Tom and Kate Joy are the proprietors of Sun Cliff at Red Rock Ranch. Kate is the third generation owner of Red Rock Ranch and the great niece of Sally Hallermund who ranched in Sedona from 1938 to 1979.  Sally Hallermund passed away in 1980, leaving her ranch to her niece Sally Anne.  Sally Anne passed the ranch on to her niece, Kate, with the promise that the Joy family would do whatever they could to keep the property in the family for the next generation. Generational land is often hard to keep due to taxes and the increase of land values. Families usually choose to sell generational land because it makes more financial sense. Tom and Kate chose to come out of retirement with a vision to share a bit of Red Rock Ranch with others and to create a business that would enable them to honor Sally Anne’s wish.

The land that is left at Red Rock Ranch is not cattle land, so ranching was out of the question. Instead, Tom and Kate chose to take Sally Anne’s beloved “Indian House” that sits on a bluff overlooking Oak Creek and create a luxury resort for two.  An intimate and serene escape for those seeking privacy but still desiring the luxury service and amenities that the Joys can provide.  The views are without question the best Sedona has to offer.

The Lindblom Family

Kate’s maternal grandmother, Elvira Augusta Lindblom, was the eldest of seven children.
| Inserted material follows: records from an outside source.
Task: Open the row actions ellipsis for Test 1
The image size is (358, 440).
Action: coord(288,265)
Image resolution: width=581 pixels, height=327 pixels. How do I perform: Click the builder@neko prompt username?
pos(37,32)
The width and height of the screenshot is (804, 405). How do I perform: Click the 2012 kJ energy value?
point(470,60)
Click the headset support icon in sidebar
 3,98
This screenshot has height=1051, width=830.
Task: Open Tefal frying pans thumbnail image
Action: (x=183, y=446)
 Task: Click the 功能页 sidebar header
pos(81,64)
Vera, as she was known to her family, was close with all of her siblings. With the exception of Vera’s two sister Elsie and Sally, the other siblings all lived in California.  What follows is the story of how Elsie and Sally ended up in Northern Arizona.

Elsie and Sally

Kate’s great aunt Elsie Evangeline (Eve) Lindblom, a California girl, traveled to Flagstaff to attend Arizona’s Teachers College, now Northern Arizona University.  She earned her degree and teaching credential and at some point Eve met and married Richard (Dick) Riordan of the pioneer Riordan Family of Flagstaff.

Eve and Dick Riordan, young newlyweds, became acquainted with a cowboy from Denmark. Otto Von Platen Hallermund, a Danish count, who traveled to America with his brother after World War I to seek a better life in America.  Otto eventually made his way to Arizona and worked as a cowboy.  Ranching came naturally to Otto, as his family owned a large dairy in Aalborg, Denmark. Otto was very handsome and single.  Working as a ranch manager for one of the largest cattle companies in Prescott he was pleased when Elsie suggested he meet her two sisters, Sally and Lydia. Otto responded in a long letter to Elsie and Dick, referring to himself as a plain, lonely cowboy, who would love to meet the two sisters.
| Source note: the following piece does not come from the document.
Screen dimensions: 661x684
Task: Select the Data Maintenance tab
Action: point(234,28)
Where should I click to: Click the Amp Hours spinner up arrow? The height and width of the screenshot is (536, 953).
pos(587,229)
Sally and Lydia had plans to travel to Arizona to visit Elsie and Dick Riordan.  Elsie, quite the matchmaker, told the sisters about this handsome and eligible cowboy in Prescott.  The girls changed their plans and travelled to Prescott, where they stayed in a hotel together. Otto sent Elsie a letter instructing the girls to send a messenger out when they had arrived in town.
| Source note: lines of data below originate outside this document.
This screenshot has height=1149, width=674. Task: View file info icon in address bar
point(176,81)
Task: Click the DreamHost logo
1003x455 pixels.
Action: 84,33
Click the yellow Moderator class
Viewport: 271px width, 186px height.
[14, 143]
The meeting was quite successful for Sally Lindblom.  Otto and Sally were married in Kingman Arizona on June 5, 1937.  Lydia Lindblom never married although she made many trips to visit her sisters in Arizona.

In 1938, Otto and Sally decided it was time to begin a ranch of their own and they purchased some land from Sedona pioneer Henry Schuerman and his wife Doretta.   Otto Hallermund obtained federal grazing permits and also bought land in Sedona, Flagstaff, and Big Park.   Sally due to her age and health problems was unable to have children. Their lives were devoted to ranching, enjoying friends and having their niece Sally Anne visit during the summers.

Eve and Dick moved to Los Angeles, where Dick was a Los Angeles Sheriff’s Sergeant.  They lived in Los Angeles until the war broke out and Dick became a pilot in the Air Force.  Eve

returned to Sedona and began teaching, changing her name to Elsie. Kate only knew her grandmother’s sister as Elsie and was surprised to learn she used Eve for a part of her life.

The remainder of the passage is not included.